▸ Task objective: When you spot the word "agent" in a line of the data below, copy that line.

▸ Data for review:
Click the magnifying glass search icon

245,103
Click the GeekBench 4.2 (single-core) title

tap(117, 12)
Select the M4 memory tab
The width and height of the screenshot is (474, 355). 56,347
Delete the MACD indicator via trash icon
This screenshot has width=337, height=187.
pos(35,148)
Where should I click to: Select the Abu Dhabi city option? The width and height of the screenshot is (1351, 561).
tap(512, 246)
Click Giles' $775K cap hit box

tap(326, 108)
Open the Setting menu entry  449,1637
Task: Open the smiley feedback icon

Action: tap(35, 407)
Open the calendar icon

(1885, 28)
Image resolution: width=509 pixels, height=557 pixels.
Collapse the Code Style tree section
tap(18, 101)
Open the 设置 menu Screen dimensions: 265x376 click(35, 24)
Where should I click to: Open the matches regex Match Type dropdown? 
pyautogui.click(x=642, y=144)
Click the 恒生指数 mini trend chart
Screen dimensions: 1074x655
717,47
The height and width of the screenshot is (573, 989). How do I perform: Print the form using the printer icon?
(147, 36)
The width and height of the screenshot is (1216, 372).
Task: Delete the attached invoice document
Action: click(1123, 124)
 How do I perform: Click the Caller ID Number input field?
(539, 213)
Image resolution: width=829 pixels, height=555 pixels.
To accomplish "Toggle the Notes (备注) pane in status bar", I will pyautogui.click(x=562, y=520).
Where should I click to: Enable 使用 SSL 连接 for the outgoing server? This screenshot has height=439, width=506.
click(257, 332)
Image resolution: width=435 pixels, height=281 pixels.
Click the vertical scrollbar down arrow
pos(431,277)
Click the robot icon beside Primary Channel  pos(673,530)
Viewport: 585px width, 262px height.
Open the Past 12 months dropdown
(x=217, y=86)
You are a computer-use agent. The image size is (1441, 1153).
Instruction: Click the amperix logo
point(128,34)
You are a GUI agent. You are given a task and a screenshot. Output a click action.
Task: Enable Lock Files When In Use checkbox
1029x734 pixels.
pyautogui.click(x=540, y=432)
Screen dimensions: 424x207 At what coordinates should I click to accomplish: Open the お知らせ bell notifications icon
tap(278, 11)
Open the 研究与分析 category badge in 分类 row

▸ Response for this exercise:
You are a computer-use agent. The image size is (1441, 1153).
You are a GUI agent. You are given a task and a screenshot. Output a click action.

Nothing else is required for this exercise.